**Record list**

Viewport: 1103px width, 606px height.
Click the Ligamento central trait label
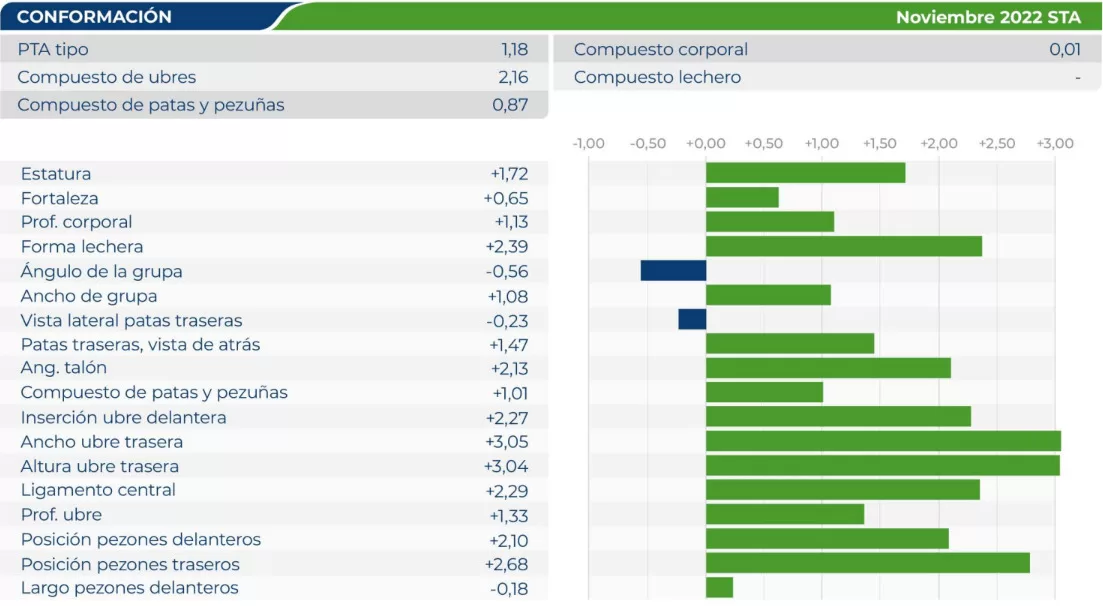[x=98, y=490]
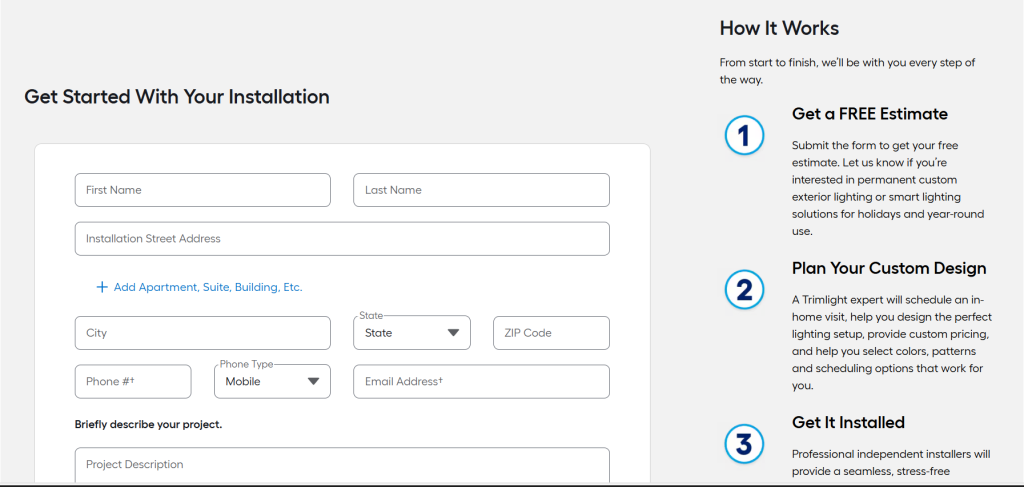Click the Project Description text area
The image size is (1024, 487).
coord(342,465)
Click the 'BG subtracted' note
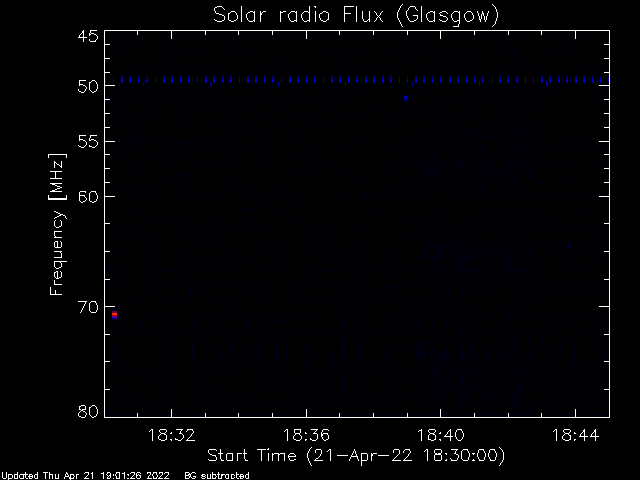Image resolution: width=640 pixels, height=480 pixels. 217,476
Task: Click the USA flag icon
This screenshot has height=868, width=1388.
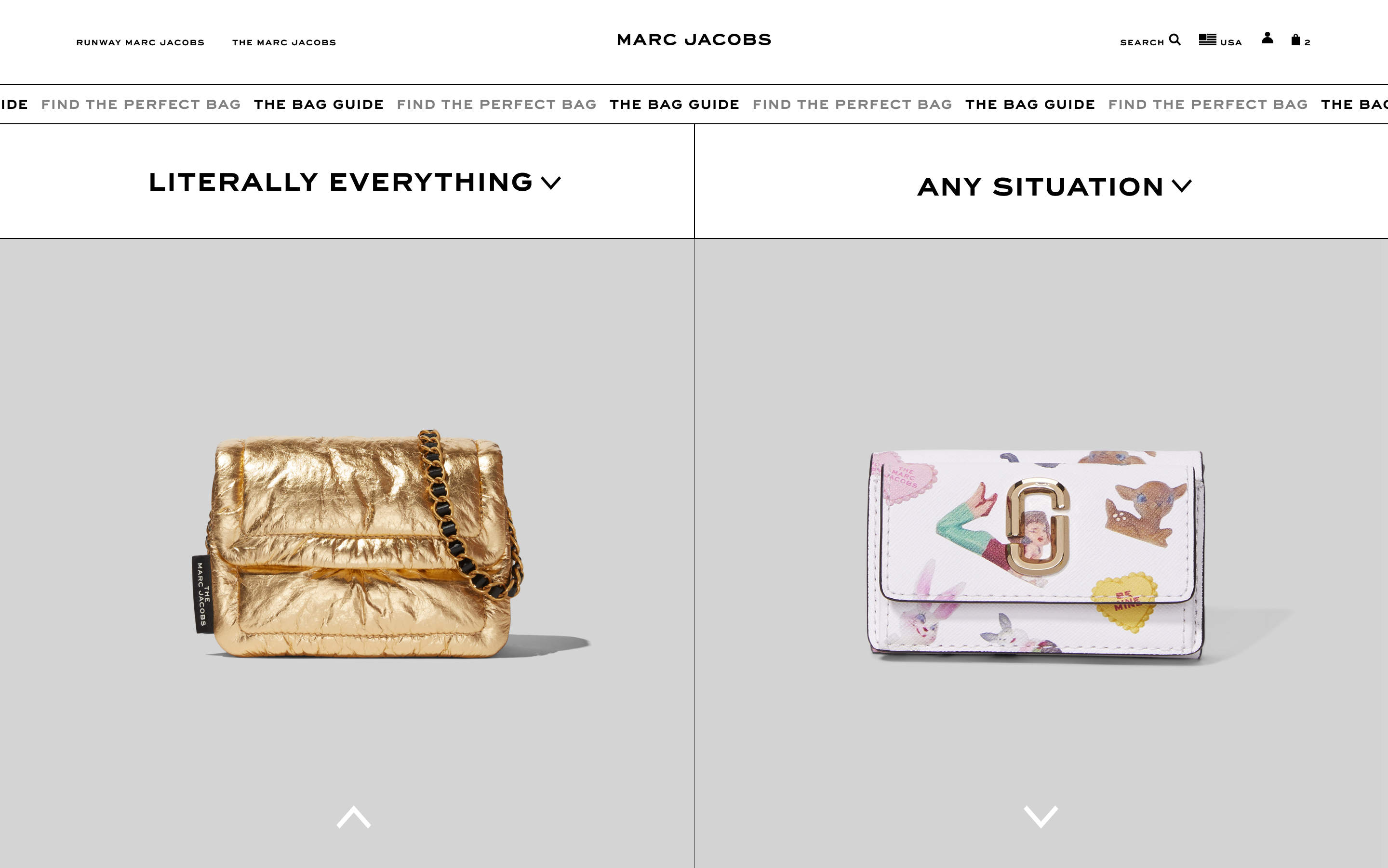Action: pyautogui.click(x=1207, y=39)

**What to do**
Copy out all of the items again, changing "note" to "annotation" and keeping everything else identical. Omit the pictures from your answer.

**Result of this exercise**
Viewport: 1103px width, 606px height.
Click the Ligamento central trait label
[x=98, y=490]
Click the Project Description text area
The image size is (1024, 487).
coord(342,465)
Click the 'BG subtracted' annotation
Image resolution: width=640 pixels, height=480 pixels. 217,476
Task: Click the USA flag icon
This screenshot has height=868, width=1388.
Action: pyautogui.click(x=1207, y=39)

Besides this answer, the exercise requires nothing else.